How to complete this task
Only the lines from the beginning of the data below through the line containing "Click calendar icon" belong in the response, each copied exactly.

======== Extracted information

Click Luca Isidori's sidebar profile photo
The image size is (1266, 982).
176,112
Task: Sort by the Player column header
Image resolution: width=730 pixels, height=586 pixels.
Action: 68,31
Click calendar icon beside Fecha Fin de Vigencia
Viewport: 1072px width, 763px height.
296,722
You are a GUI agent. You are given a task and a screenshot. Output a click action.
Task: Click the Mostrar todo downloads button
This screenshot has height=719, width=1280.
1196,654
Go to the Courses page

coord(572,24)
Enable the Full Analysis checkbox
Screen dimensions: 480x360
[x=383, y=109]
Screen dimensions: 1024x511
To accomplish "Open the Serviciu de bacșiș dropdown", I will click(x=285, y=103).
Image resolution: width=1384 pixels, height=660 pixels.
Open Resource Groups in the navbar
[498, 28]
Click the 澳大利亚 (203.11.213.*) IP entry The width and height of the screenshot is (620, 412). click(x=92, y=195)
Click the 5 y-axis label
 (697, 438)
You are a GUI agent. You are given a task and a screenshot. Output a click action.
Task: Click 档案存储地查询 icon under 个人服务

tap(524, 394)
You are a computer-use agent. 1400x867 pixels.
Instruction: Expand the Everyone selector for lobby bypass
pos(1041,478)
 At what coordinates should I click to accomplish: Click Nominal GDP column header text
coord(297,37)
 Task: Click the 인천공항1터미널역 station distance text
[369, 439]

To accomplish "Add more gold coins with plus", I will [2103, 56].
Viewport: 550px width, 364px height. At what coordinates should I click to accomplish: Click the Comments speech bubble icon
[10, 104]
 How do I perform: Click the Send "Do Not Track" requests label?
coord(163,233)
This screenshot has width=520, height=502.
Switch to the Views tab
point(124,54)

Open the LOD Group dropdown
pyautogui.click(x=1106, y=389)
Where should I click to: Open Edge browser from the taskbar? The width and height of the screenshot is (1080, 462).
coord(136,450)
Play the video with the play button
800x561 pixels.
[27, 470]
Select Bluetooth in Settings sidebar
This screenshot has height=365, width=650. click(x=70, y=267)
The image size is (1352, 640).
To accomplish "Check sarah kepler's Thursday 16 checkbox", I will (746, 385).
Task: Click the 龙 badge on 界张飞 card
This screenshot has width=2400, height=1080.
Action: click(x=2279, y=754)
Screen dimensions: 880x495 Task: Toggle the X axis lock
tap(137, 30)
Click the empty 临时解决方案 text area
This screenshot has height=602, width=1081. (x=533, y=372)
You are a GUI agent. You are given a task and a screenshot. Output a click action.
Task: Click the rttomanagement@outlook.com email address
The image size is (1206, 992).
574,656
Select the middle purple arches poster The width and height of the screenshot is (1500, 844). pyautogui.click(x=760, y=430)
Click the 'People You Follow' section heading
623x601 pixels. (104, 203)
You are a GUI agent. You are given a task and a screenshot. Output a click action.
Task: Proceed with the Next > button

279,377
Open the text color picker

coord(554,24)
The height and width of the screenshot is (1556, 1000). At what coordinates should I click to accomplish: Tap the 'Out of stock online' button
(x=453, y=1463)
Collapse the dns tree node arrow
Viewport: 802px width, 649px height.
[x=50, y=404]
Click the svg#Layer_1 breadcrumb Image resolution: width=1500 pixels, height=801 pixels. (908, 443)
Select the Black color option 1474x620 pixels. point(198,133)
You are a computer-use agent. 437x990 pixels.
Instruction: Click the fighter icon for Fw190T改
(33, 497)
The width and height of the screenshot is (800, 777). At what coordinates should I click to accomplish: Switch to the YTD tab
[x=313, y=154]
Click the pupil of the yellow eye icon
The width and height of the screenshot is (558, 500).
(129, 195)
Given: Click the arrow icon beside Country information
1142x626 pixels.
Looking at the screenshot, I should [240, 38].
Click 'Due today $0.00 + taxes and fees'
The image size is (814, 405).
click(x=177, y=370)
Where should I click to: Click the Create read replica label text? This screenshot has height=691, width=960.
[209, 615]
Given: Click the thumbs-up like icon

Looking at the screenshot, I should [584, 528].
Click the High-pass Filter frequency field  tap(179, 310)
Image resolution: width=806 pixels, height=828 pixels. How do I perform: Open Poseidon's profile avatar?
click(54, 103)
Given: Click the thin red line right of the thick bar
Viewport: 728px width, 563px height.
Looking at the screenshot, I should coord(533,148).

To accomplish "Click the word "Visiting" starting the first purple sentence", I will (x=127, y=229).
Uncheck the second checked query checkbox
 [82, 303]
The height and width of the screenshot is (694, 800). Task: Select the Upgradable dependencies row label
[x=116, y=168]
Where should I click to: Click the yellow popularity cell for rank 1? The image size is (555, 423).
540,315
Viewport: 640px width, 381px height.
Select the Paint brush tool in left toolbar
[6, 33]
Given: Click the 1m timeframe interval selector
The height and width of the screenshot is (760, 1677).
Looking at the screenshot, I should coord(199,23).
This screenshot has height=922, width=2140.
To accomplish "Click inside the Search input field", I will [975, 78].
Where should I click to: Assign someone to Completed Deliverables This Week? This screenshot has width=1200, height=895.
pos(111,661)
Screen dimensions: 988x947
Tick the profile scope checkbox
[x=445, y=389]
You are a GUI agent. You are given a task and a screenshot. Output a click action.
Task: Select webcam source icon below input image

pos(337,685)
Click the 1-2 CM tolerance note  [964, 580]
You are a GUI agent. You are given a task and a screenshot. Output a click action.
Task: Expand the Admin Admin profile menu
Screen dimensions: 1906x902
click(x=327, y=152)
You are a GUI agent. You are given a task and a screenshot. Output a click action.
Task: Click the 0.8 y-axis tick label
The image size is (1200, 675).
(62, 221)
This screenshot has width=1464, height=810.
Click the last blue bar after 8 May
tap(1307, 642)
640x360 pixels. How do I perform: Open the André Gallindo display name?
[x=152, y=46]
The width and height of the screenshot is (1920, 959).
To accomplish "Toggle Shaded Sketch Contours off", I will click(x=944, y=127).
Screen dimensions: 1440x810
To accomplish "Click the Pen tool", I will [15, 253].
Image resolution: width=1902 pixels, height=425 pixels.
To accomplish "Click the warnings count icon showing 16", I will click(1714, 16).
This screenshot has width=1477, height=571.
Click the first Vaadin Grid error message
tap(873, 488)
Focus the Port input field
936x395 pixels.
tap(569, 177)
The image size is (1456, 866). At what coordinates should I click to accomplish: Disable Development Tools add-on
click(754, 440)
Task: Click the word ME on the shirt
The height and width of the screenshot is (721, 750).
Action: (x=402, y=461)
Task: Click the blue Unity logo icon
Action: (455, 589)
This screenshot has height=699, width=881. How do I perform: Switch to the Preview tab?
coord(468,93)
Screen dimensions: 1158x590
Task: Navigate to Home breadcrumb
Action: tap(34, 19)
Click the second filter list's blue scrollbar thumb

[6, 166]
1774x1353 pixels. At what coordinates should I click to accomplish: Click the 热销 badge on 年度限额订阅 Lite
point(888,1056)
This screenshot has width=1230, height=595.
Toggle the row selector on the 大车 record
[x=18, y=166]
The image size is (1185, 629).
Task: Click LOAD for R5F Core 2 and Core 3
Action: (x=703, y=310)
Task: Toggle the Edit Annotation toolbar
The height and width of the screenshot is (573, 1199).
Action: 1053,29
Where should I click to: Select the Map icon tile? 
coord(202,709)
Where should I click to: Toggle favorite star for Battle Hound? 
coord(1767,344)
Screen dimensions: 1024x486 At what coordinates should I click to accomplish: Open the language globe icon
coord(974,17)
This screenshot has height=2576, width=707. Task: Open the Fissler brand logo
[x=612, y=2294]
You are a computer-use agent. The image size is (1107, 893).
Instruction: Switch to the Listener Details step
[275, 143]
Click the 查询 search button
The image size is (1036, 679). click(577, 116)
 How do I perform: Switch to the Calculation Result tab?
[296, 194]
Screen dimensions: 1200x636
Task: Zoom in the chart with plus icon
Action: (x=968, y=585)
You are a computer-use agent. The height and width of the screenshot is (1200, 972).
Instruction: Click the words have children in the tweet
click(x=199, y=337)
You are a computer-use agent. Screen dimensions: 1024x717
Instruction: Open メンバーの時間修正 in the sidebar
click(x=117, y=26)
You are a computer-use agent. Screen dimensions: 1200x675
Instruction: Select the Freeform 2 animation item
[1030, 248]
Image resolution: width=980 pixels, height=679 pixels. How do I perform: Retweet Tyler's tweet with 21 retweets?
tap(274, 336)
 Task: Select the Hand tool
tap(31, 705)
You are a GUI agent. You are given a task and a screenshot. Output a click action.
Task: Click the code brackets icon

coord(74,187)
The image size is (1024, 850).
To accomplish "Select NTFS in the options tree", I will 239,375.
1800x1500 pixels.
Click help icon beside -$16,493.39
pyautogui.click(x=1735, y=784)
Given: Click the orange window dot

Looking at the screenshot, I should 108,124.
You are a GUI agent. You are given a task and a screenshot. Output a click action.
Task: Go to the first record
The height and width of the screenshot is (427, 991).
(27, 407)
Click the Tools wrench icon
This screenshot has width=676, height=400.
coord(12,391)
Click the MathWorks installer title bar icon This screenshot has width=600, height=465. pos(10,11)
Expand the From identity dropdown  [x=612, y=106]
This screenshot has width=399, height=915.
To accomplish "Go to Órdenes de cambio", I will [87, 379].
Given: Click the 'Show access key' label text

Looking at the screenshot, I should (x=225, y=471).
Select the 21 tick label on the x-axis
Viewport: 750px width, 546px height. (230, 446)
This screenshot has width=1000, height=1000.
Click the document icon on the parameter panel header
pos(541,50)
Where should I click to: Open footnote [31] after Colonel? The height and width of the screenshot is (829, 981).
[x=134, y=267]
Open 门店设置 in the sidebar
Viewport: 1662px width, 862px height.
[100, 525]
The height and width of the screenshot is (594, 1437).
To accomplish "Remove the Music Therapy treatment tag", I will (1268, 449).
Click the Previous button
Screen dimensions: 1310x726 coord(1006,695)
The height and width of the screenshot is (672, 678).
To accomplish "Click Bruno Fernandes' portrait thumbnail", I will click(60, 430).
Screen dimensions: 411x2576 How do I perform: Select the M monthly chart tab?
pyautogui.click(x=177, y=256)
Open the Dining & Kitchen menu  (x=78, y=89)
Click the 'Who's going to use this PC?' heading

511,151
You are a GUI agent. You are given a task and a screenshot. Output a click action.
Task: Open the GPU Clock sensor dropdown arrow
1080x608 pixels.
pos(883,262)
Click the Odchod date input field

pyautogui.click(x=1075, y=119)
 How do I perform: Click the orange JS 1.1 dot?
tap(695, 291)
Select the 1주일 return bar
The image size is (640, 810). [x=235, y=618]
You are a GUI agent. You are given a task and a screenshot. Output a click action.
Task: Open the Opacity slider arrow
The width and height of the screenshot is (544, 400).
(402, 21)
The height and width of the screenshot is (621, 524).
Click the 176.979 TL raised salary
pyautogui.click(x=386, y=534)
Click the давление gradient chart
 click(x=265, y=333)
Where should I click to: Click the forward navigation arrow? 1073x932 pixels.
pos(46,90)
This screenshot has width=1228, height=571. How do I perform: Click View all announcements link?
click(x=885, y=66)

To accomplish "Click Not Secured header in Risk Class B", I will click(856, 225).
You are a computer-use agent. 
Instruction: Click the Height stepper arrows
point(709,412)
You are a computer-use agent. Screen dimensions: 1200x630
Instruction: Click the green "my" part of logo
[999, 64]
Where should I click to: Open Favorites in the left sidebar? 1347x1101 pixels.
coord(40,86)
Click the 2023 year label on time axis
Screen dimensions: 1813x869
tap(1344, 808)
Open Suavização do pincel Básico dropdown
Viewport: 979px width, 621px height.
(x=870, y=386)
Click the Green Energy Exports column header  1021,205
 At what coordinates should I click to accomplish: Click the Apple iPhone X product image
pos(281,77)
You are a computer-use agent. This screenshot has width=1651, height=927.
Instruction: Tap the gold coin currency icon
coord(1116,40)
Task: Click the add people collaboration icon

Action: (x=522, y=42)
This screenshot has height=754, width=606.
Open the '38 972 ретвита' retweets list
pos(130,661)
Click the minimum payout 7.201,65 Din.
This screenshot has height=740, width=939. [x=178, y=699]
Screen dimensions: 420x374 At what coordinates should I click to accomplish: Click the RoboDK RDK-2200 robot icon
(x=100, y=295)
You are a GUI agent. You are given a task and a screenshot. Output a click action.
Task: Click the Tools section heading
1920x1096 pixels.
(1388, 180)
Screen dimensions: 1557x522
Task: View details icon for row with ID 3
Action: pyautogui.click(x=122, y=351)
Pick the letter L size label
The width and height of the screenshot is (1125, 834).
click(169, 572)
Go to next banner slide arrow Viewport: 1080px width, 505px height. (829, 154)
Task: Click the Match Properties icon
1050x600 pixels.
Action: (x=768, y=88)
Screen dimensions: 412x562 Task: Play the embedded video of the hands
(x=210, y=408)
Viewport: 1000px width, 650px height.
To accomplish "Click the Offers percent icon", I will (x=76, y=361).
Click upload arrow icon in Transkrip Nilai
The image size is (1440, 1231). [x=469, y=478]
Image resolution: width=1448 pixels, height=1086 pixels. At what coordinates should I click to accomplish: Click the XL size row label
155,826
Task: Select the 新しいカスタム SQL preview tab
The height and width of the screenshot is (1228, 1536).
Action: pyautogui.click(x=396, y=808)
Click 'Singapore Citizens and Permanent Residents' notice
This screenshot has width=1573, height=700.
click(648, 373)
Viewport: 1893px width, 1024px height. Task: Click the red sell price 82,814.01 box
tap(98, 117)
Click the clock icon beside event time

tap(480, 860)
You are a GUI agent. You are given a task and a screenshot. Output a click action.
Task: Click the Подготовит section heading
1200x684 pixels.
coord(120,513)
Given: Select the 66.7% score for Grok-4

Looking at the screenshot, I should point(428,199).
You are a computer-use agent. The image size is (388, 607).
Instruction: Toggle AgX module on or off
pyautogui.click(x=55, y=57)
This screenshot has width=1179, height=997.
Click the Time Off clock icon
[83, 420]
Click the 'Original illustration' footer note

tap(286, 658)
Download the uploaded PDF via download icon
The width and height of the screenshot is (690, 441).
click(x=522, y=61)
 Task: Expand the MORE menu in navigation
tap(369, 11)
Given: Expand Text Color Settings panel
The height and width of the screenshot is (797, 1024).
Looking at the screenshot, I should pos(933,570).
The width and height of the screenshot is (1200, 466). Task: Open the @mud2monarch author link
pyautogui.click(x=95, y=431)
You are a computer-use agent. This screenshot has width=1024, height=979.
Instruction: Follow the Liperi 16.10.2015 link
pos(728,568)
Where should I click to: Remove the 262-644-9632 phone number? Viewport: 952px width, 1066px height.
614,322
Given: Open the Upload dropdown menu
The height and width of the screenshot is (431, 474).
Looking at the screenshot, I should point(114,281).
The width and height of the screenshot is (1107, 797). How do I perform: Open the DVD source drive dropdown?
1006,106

================

Written reply
Click Luca Isidori's sidebar profile photo
The image size is (1266, 982).
176,112
Task: Sort by the Player column header
Image resolution: width=730 pixels, height=586 pixels.
Action: 68,31
Click calendar icon beside Fecha Fin de Vigencia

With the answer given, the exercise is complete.